“Give me a half a tanker of iron and I will give you another ice age.” Or at least, that’s what oceanographer John Martin said in 1988 about a radical and bizarre way of stopping climate change: dumping iron in the ocean. This is one of several geoengineering solutions to climate change, solutions that deliberately alter the environment to fight climate change.
To understand what iron has to do with climate change, you need to understand that most photosynthesis (the process plants use to take carbon dioxide out of the sky) doesn’t happen on land. The majority (50-85% depending on the estimate) actually happens in the ocean, done by microscopic algae called phytoplankton. These “wandering plants” take nutrients from the water, and carbon dioxide from the air, in order to make more phytoplankton. Then, the phytoplankton are either eaten by other marine creatures or sink to the ocean floor, preventing the carbon dioxide being released back into the atmosphere.
Iron is a necessary nutrient for photosynthesis – and it’s often the limiting nutrient. It turns out there are large parts of the ocean (HNLCs, or High Nutrient Low Chlorophyll zones) that have all the nutrients for phytoplankton growth, except for iron. While iron naturally enters the ocean through volcanic eruptions, upwellings of nutrient rich water, and iron dust from the land, the iron doesn’t have to be natural in origin to be effective.
The basic plan is this: take huge amounts of iron, in a form easily dissolved in water such as iron sulphate. Use ships to dump large amounts of this dissolvable iron in otherwise nutrient rich water. Large scale algal blooms are created, taking huge amounts of carbon dioxide out of the atmosphere into the deep ocean.
Give me a half a tanker of iron and I will give you another ice age.
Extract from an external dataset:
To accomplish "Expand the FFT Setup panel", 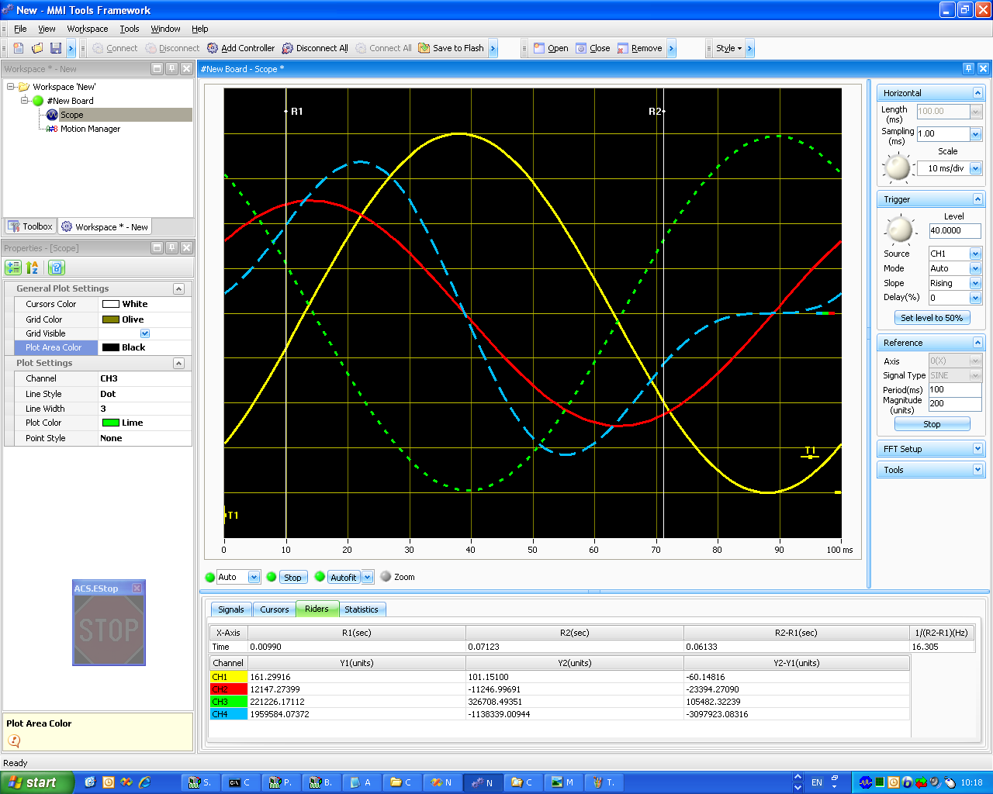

How much iron would be required to actually make this work? How much would it cost? Would doing this cause ecological damage or other unintended consequences? Could it actually be effective at a large scale? Could there be a way to do this artificially on land, without risking damage to the oceans?
I’ll explore those questions in later posts.
It’s an unusual, even radical solution. And there are many people who not only dislike technological solutions to climate change on general principle, but who also don’t like that iron fertilization takes carbon dioxide out of the sky before we learn how to stop emitting it – potentially giving humans permission to pollute even more and make the problem worse.
Considering the dire situation we’re in with climate change, I think we need all options on the table – including the radical ones.